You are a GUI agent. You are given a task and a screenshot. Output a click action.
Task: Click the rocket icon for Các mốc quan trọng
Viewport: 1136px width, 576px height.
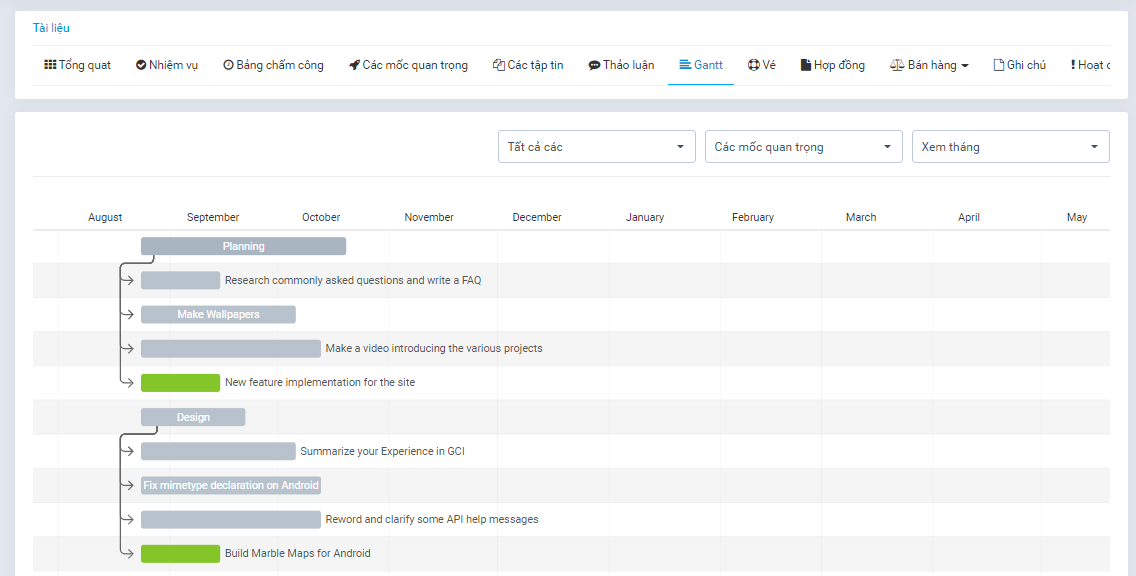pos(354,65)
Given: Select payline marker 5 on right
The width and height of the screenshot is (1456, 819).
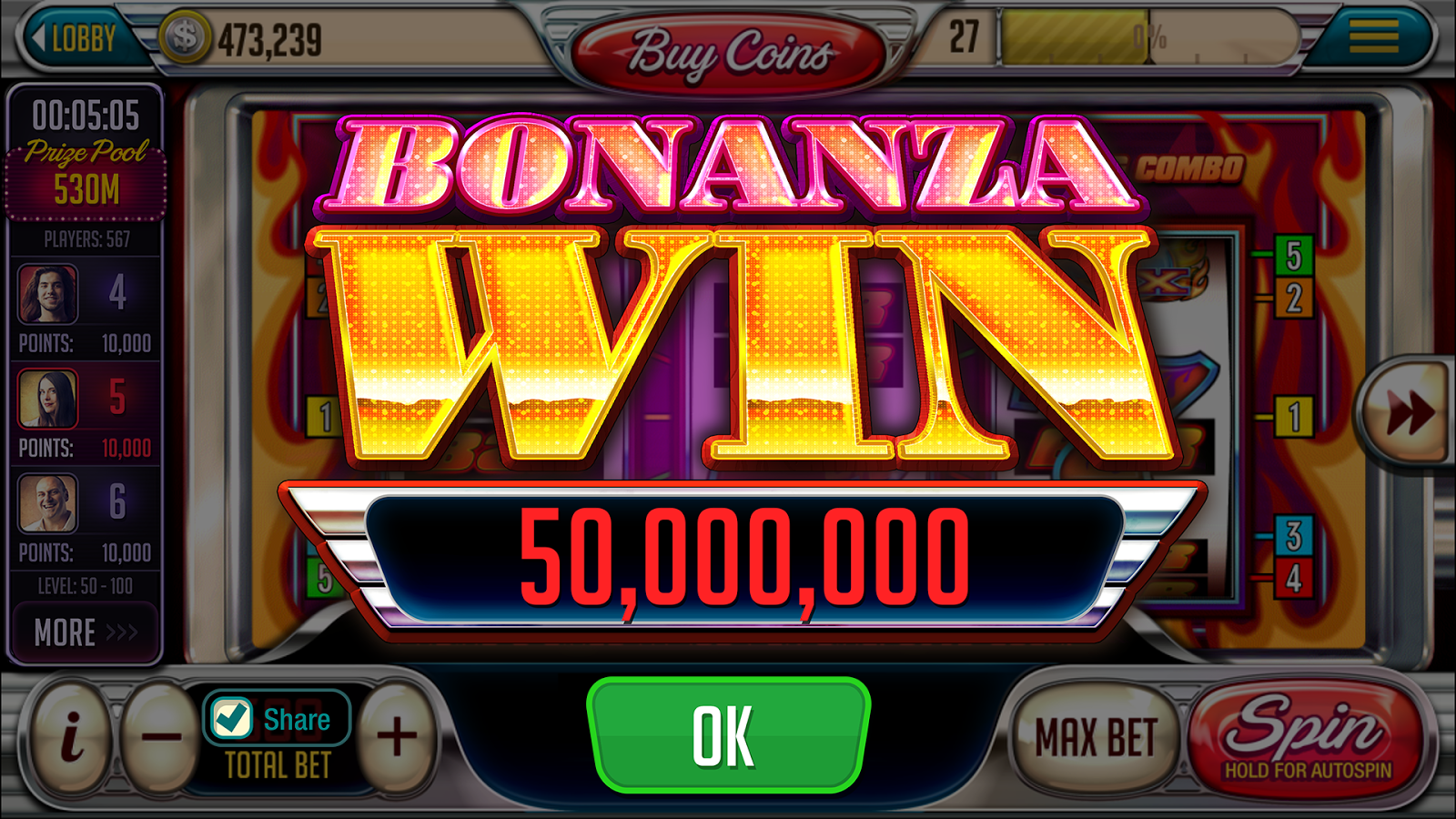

______________________________

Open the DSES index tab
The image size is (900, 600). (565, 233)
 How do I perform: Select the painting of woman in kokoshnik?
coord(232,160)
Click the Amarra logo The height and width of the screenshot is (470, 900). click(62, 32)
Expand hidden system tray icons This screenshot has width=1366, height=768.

______________________________

### WHAT IS NEEDED
Copy out each line of the listing where the string "screenshot" appears.

### WRITTEN RESPONSE
You are a GUI agent. You are given a task and a screenshot. Output a click action.
The width and height of the screenshot is (1456, 819).
Click the Amarra logo The height and width of the screenshot is (470, 900). click(62, 32)
Expand hidden system tray icons This screenshot has width=1366, height=768.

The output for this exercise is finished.